Existential Consistency: Measuring and Understanding Consistency at Facebook

The 25th ACM Symposium on Operating Systems Principles

Abstract

Replicated storage for large Web services faces a trade-off between stronger forms of consistency and higher performance properties. Stronger consistency prevents anomalies, i.e., unexpected behavior visible to users, and reduces programming complexity. There is much recent work on improving the performance properties of systems with stronger consistency, yet the flip-side of this trade-off remains elusively hard to quantify. To the best of our knowledge, no prior work does so for a large, production Web service.

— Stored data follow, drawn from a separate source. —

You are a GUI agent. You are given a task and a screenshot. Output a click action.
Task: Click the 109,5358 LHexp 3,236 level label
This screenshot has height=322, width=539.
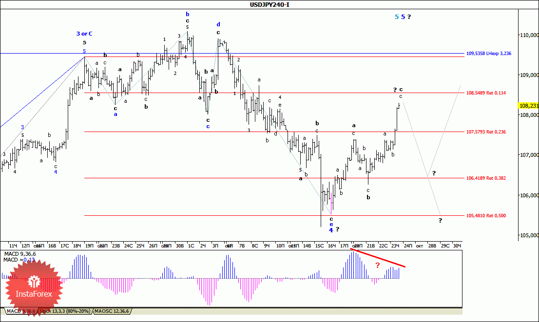coord(488,54)
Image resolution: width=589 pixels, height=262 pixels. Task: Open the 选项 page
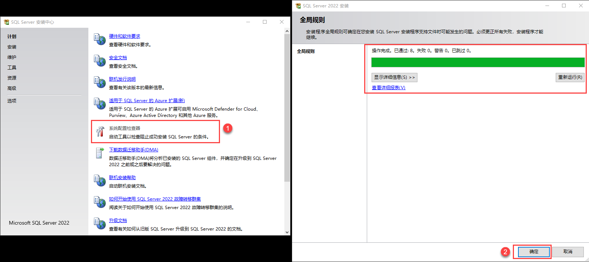click(12, 101)
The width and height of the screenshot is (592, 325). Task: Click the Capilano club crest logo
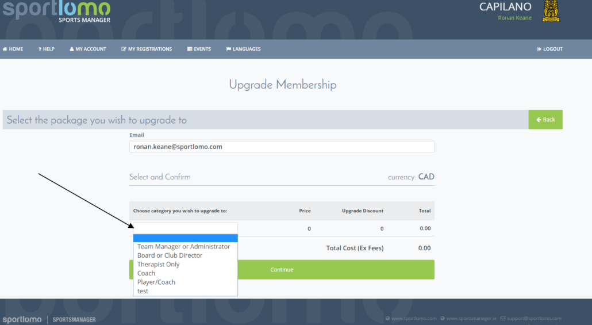coord(551,11)
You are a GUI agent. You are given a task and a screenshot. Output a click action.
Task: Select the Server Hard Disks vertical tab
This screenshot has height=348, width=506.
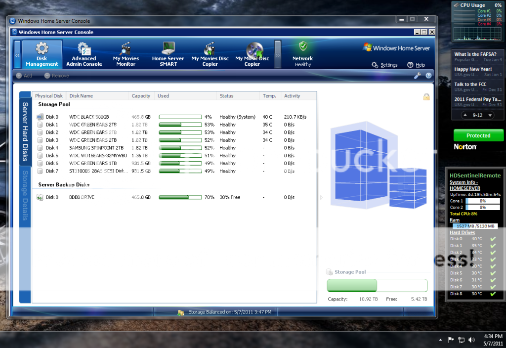[25, 131]
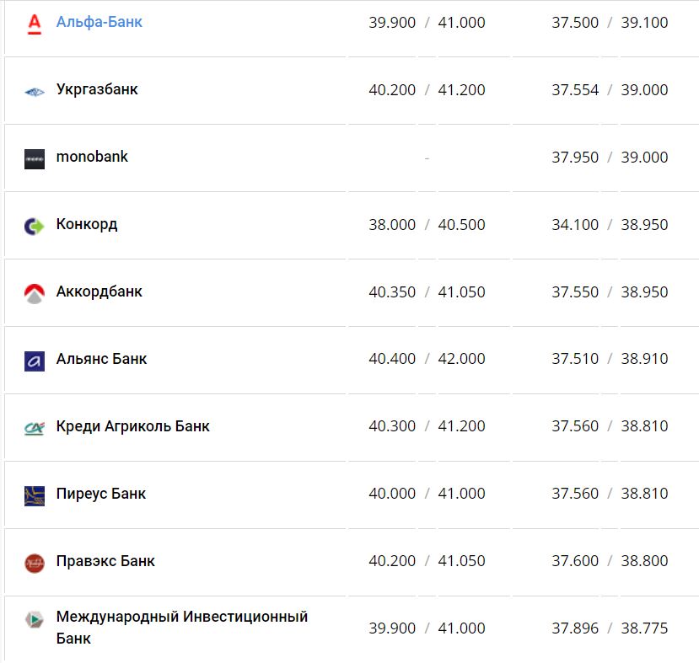Image resolution: width=699 pixels, height=663 pixels.
Task: Click the Аккордбанк red logo icon
Action: point(35,293)
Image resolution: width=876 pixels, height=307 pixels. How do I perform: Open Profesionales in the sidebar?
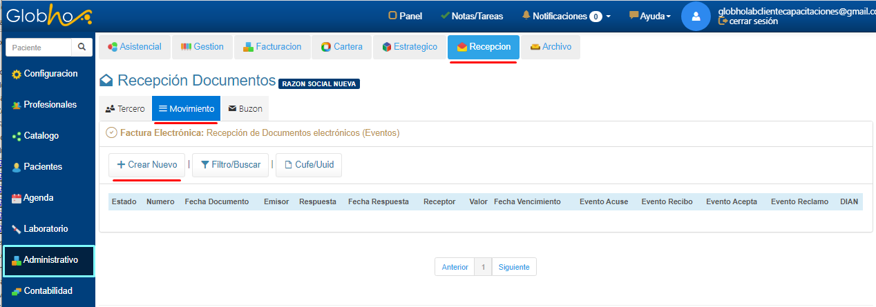coord(48,105)
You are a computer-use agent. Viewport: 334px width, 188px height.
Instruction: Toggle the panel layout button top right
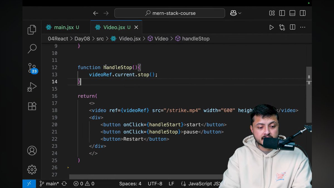click(x=292, y=13)
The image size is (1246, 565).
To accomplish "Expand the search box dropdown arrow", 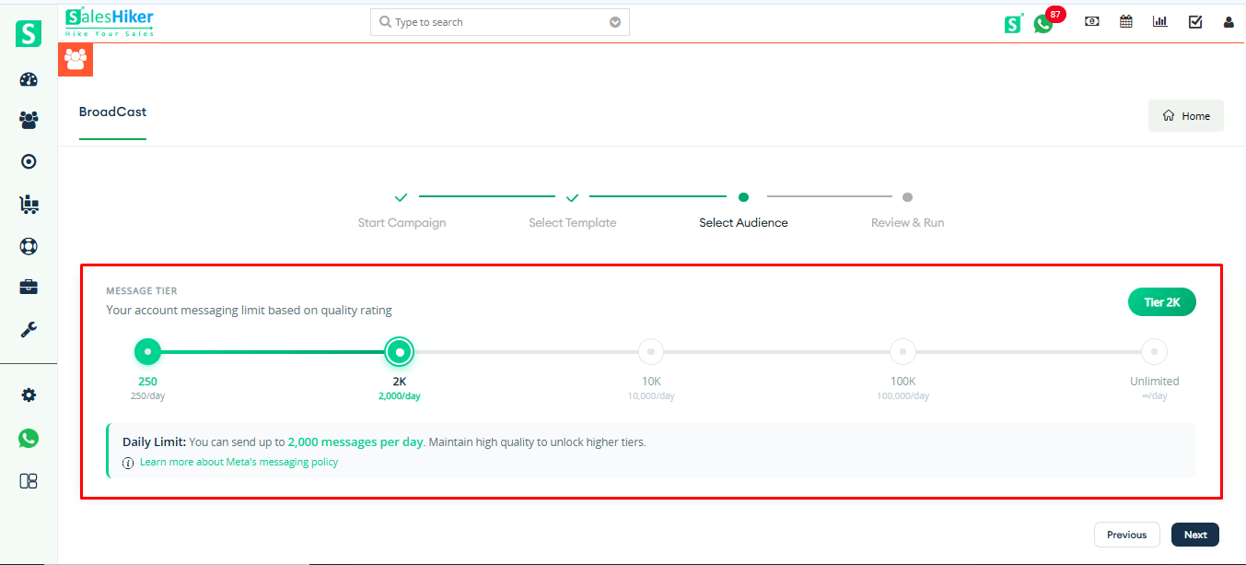I will tap(615, 22).
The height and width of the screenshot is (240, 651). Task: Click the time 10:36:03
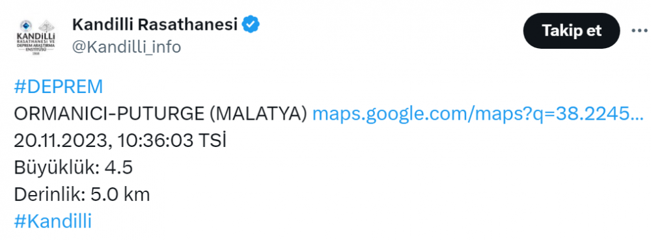click(156, 141)
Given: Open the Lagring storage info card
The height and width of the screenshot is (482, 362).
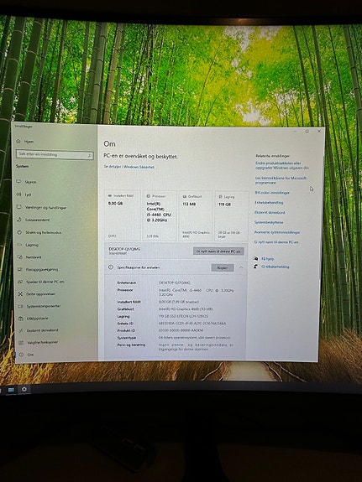Looking at the screenshot, I should coord(231,216).
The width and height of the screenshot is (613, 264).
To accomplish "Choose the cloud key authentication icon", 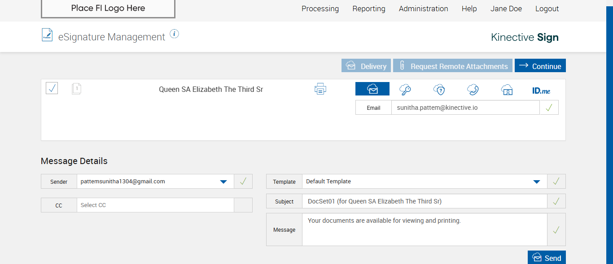I will click(405, 90).
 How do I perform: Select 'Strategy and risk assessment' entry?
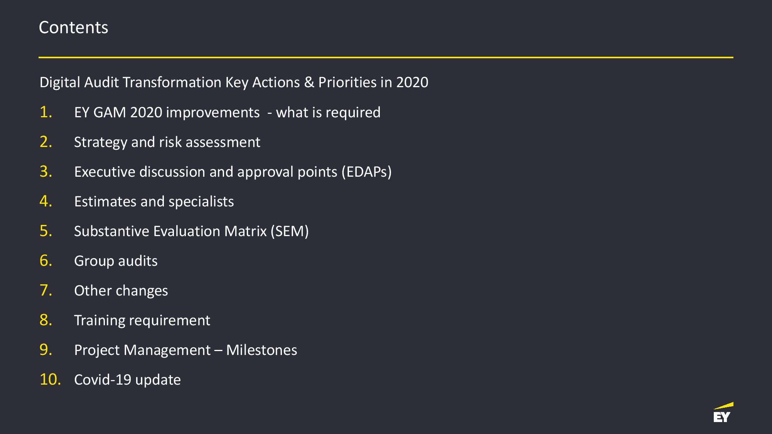[167, 142]
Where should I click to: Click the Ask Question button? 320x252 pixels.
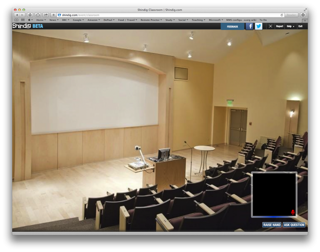point(294,225)
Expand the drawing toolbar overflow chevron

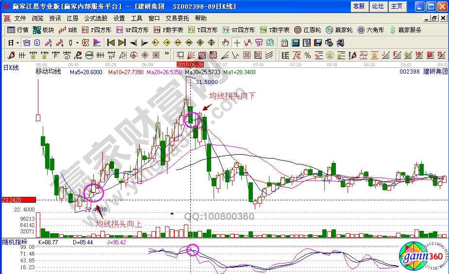tap(167, 55)
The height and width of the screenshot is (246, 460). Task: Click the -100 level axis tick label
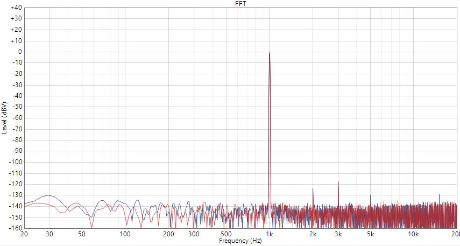[x=15, y=162]
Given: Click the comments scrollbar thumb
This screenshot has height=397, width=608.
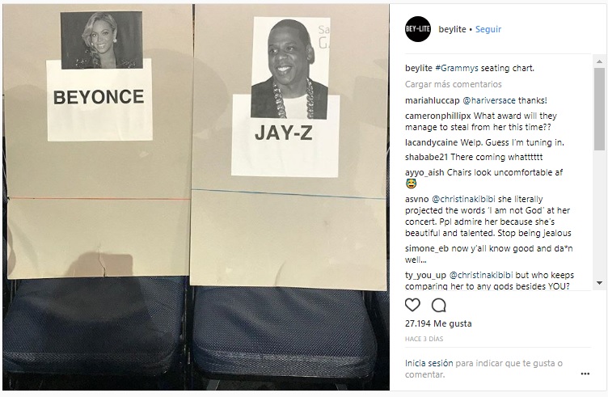Looking at the screenshot, I should click(599, 108).
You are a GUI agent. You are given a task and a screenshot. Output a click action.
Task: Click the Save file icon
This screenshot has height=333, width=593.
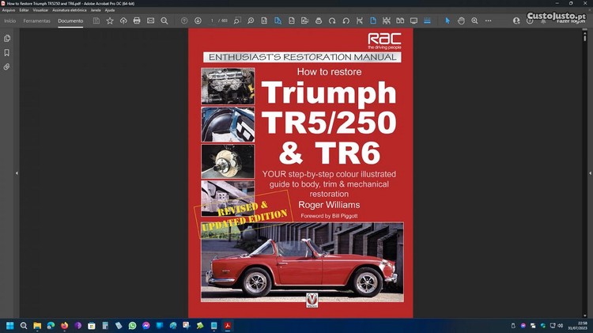pyautogui.click(x=96, y=21)
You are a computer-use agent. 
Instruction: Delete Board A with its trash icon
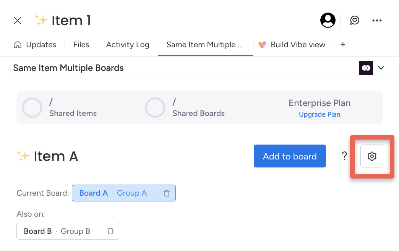(x=167, y=193)
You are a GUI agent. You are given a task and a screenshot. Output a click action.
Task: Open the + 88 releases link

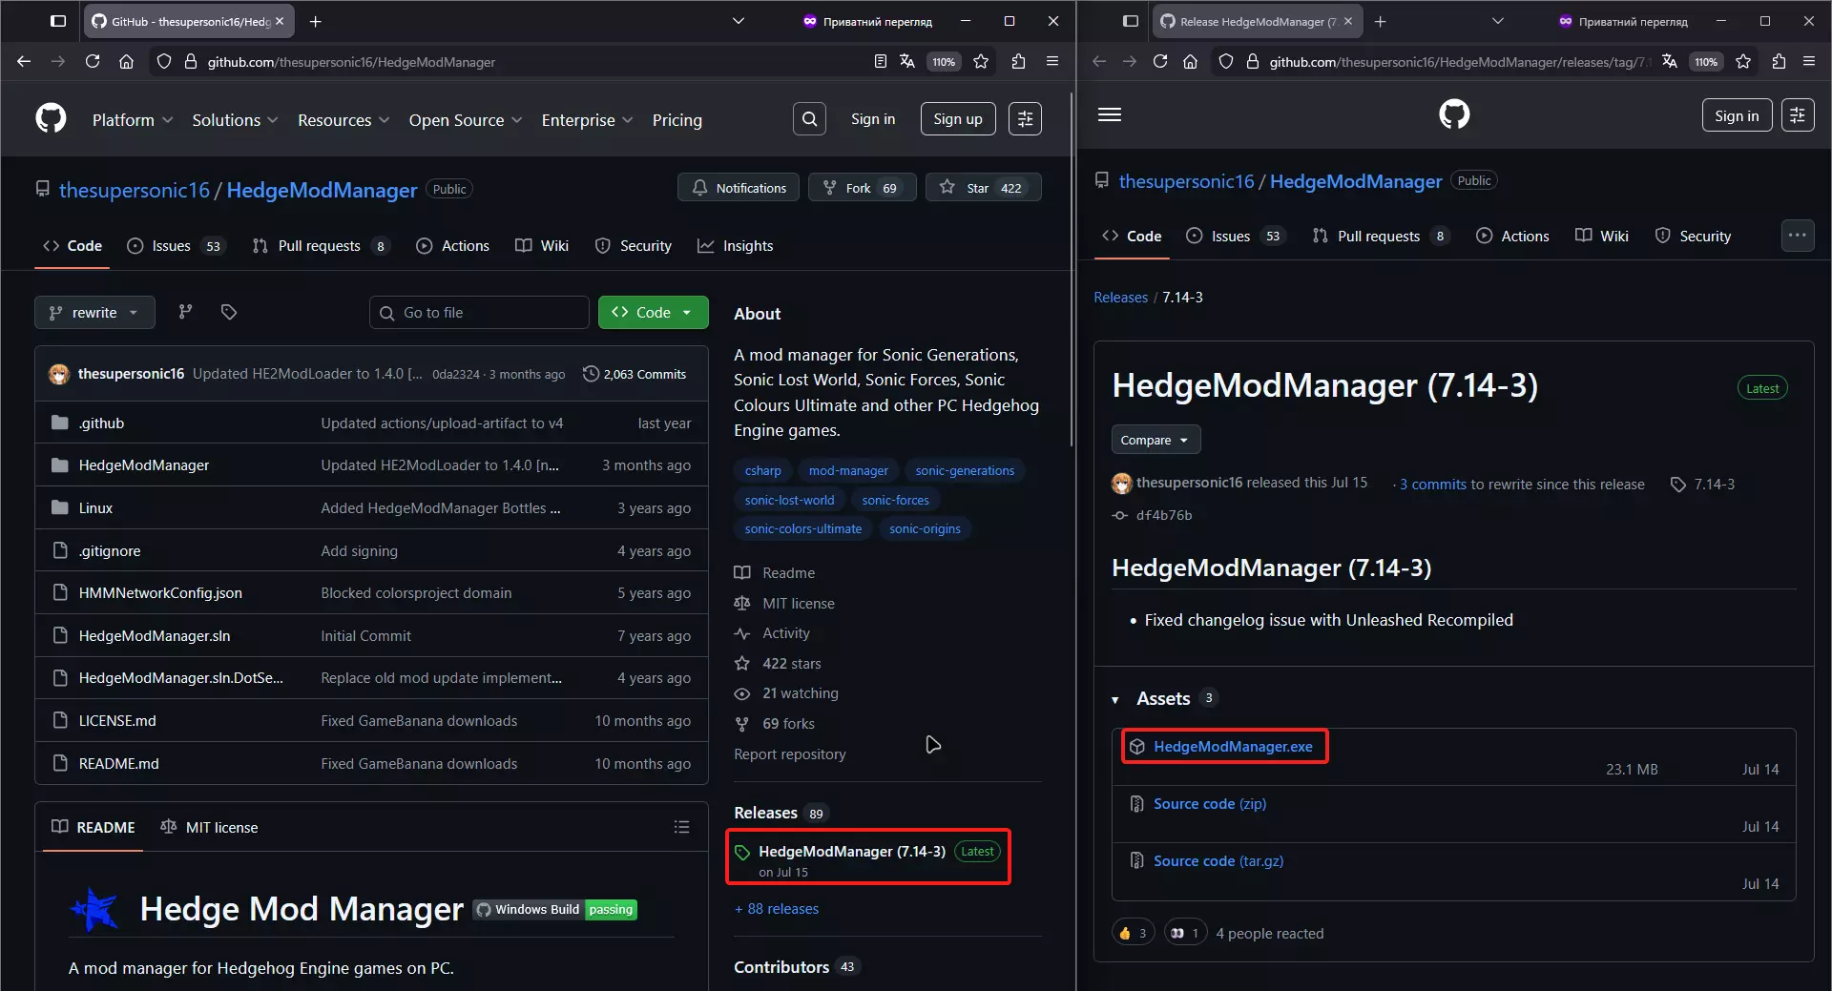tap(777, 909)
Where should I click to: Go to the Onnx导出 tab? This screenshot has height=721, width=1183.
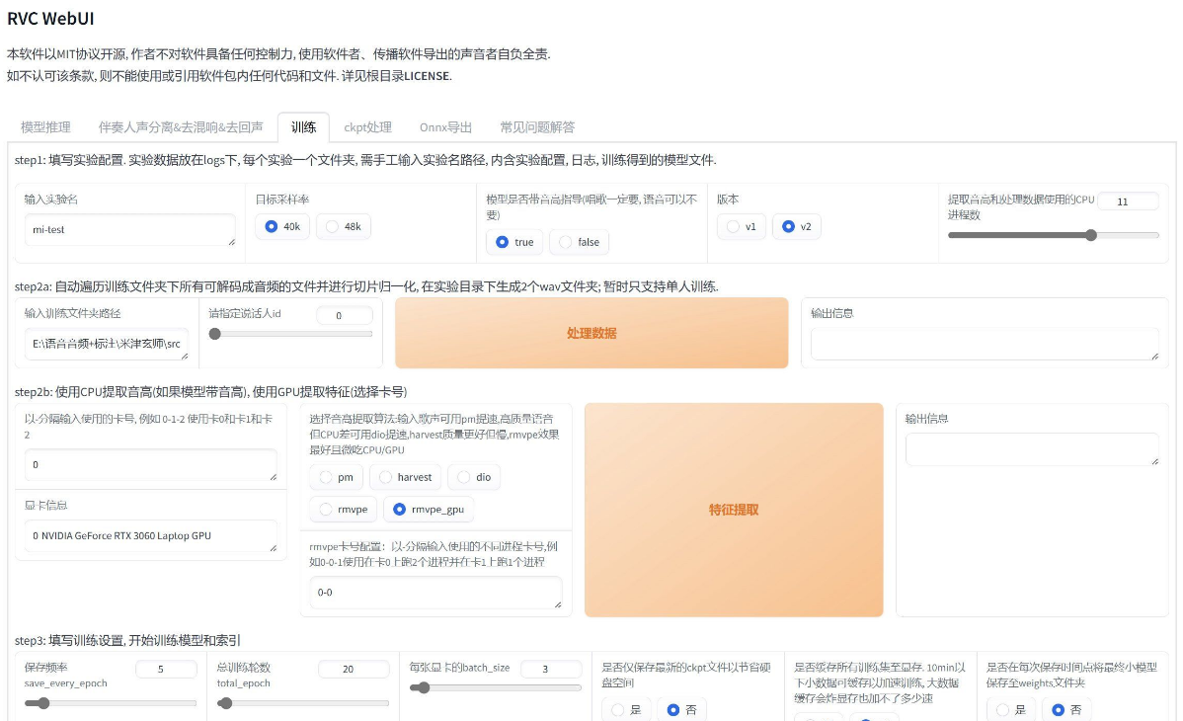coord(445,127)
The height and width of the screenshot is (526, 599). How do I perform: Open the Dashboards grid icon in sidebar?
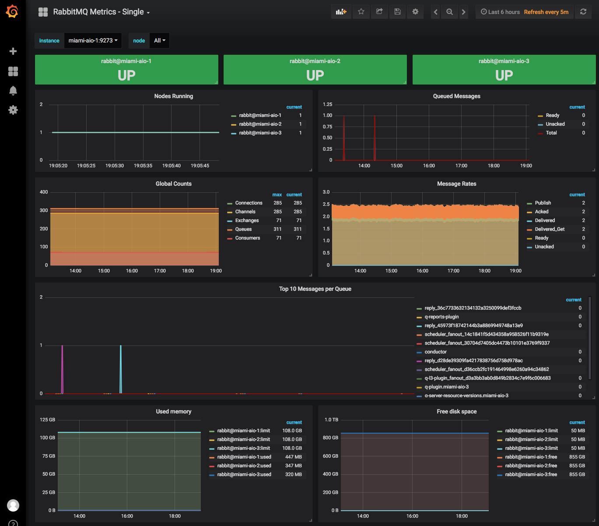tap(13, 71)
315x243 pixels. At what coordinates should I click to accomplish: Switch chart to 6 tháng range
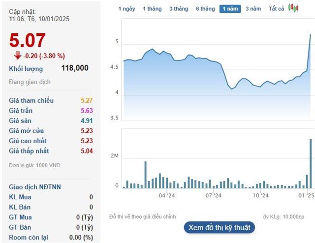pos(205,9)
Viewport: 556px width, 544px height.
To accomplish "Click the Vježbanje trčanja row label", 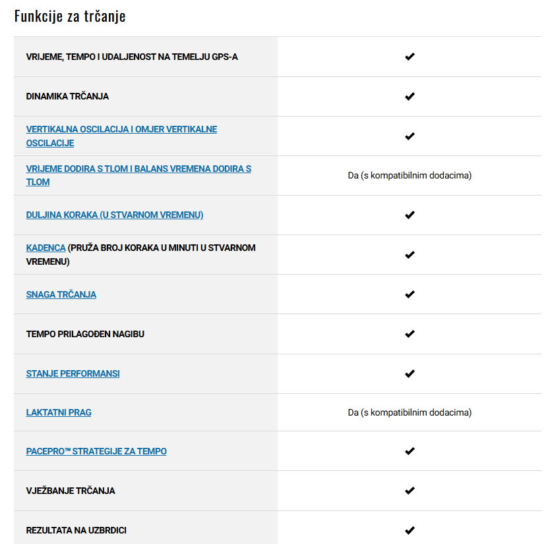I will pos(70,491).
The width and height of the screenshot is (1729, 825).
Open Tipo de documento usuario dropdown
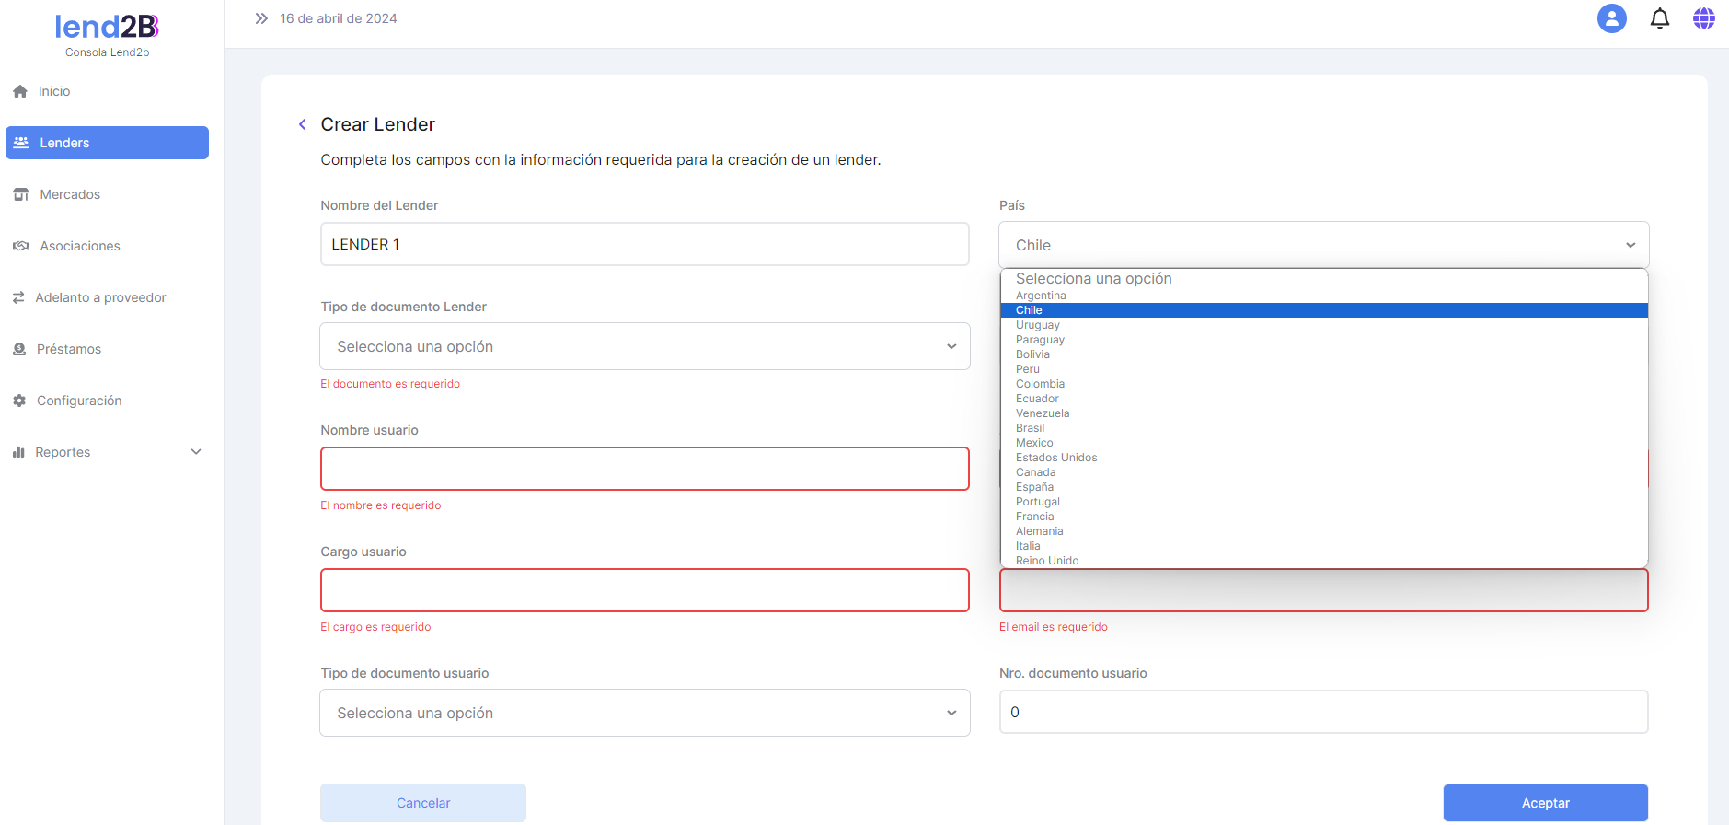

We use measurement and analysis of requests to Facebook’s TAO system to quantify how often anomalies happen in practice, i.e., when results returned by eventually consistent TAO differ from what is allowed by stronger consistency models. For instance, our analysis shows that 0.0004% of reads to vertices would return different results in a linearizable system. This in turn gives insight into the benefits of stronger consistency; 0.0004% of reads are potential anomalies that a linearizable system would prevent. We directly study local consistency models—i.e., those we can analyze using requests to a sample of objects—and use the relationships between models to infer bounds on the others.

We also describe a practical consistency monitoring system that tracks φ-consistency, a new consistency metric ideally suited for health monitoring. In addition, we give insight into the increased programming complexity of weaker consistency by discussing bugs our monitoring uncovered, and anti-patterns we teach developers to avoid.